I thought about the RE-AMP project in the upper Midwest, and the 50 NGOs and 8 foundations collaborating to clean up the energy system there, and now reaching out to Michigan and the transportation sector as well. How would visualization help people see what is possible here? And I thought about the Serious Play book I wrote about last post. Could people come to see the power of improvisation and simulation through a Storymap dedicated to Schrage’s research?
I sat on the west side of a rock outcropping that sheltered me from the wind and just sat, feeling this day, the vast Pacific, the energy of the many people coming to this little point, laughing as they saw the labyrinth, and all the ways they greeted it. I noticed most didn’t really slow down to take it in completely. A few did, but many more skipped around.

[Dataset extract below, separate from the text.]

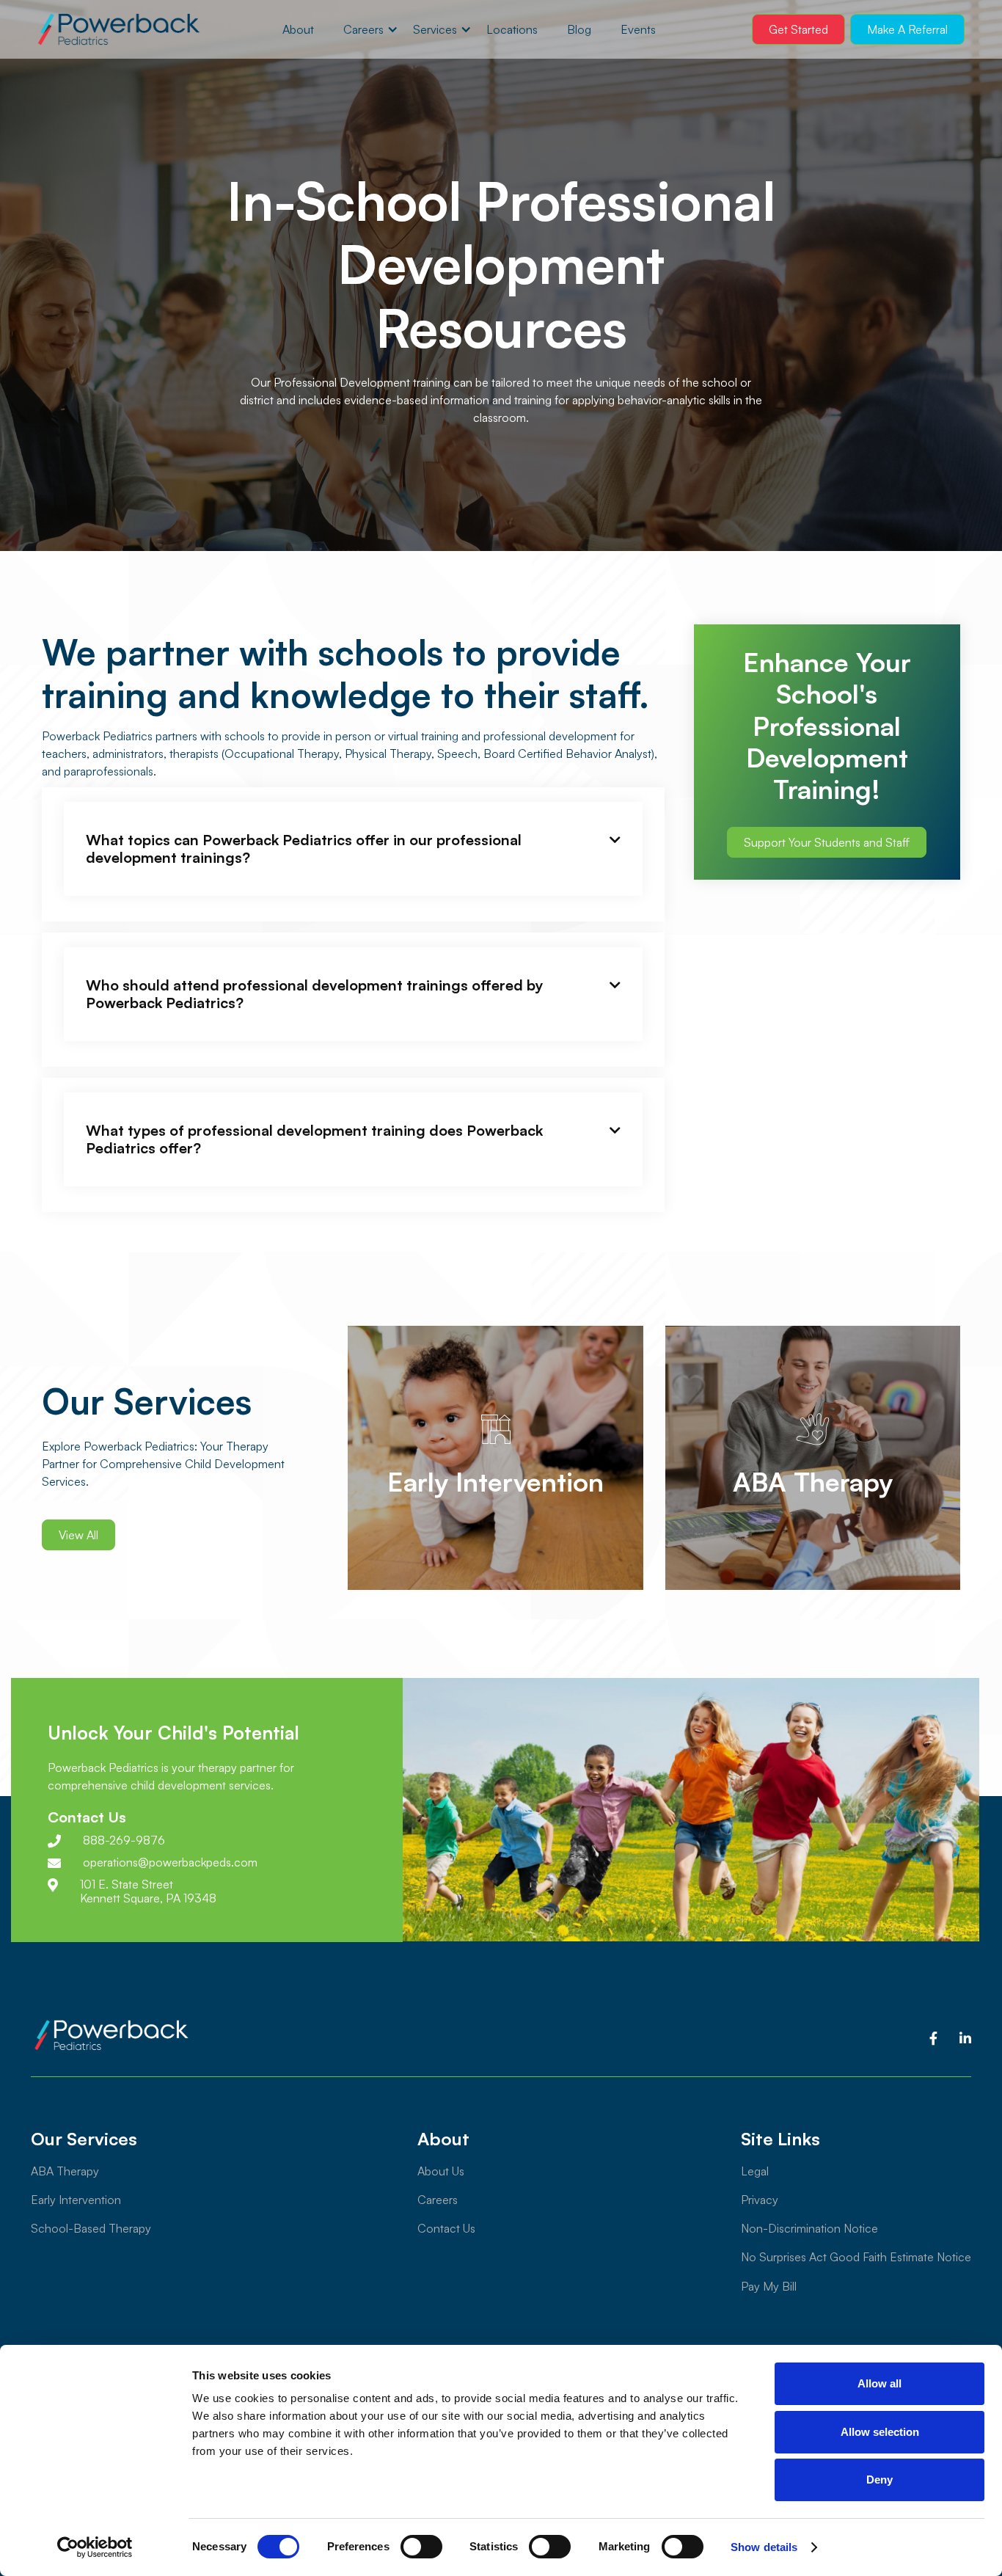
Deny (879, 2479)
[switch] (421, 2546)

My attention was then caught be a huge container ship coming toward the Golden Gate. As it drew closer I could see the name, Yang Ming on the side. I thought at first it might have said Yang Yin, thinking, wouldn’t that be amazing? I then realized it would pass right by and I could take a picture of it and the labyrinth together, for that contrast symbolized for me this new year as much as anything I’d seen yet.

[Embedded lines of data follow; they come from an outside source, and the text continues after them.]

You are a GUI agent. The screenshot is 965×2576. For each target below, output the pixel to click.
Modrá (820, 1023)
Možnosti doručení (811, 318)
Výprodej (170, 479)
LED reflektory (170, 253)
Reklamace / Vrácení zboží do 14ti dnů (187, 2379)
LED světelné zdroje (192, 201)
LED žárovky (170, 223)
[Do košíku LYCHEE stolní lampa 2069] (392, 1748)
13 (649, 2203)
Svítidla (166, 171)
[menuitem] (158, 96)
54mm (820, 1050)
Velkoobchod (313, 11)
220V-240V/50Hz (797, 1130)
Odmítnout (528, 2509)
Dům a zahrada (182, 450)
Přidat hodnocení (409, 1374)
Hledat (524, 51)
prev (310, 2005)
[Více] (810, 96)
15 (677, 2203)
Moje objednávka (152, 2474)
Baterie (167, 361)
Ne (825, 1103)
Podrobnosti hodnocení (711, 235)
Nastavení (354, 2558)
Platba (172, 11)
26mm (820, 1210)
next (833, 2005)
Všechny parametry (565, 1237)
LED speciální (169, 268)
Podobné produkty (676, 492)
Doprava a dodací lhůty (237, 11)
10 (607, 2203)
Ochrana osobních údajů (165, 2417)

The writing in this picture is too small to read but to me it was clear as a billboard going by. And in the foreground was a young boy walking the labyrinth, maybe for the first time, taking a step toward his own spiritual life. All around me were people just taking in the day. They weren’t spending money. They were making anything. They were just being together, sitting there. I thought about the Wintus of Shasta, whose sacred ritual is just going and sitting in Panther Meadows for a day, just being together. I thought about the Hindus, for whom Satsang, or elevated conversation with good people, is a full third of their spiritual practice, or so I was told when I visited. I felt glad to be a San Franciscan, just taking a little walk out on Land’s End.
Then by contrast, moving silently down the wide channel leading to the Golden Gate Bridge, was this huge machine, the size of a 15 story building on its side, carrying tons of goods from China for our harbor. Several people commented. I wondered who would benefit from this commerce. Will it help support nouveau riche entrepreneur from Hong Kong, or find its way to the workers who created the goods? And what were these goods? Are they things we need, or plastics, and toys designed for obsolescence so we will buy more?
As the boy and the ship danced together in my field of vision I realized that holding this kind of question might be MY dance. I am immersed in the commercial culture, helping it, making my living from it, and at the same time I am called deeply to the spiritual path of a true elder, who becomes a container for his people in service of supporting the next generation and ways of life that will sustain and improve our lot rather than deplete it. These worlds do and need to connect.
Last night Susan and I were taking time to think about our own journey in the New Year as a couple. She read me an extraordinary interview from one of her poetry publications with a poet named Li Young Lee. He talked about how each thing we encounter is there from a “totality of causes,” the complexity and extensiveness of which defies understanding. For each thing we see and experience, including the words the poet writes, or the words I write now, come to be from a long line of causes and effects that lead to that one result. The poet’s intention is but one small strand. The lines are a gift from the cosmos.
I think Li Young Lee’s thoughts were behind my musing about Yang Ming and the boy on the labyrinth. Both here, now, why? What meaning? And what leads me to link those two and wonder where it will all lead? I’m not certain even now as I reflect on the day what it really means, except that that was what called to me, and holding both these together will be my question for a while.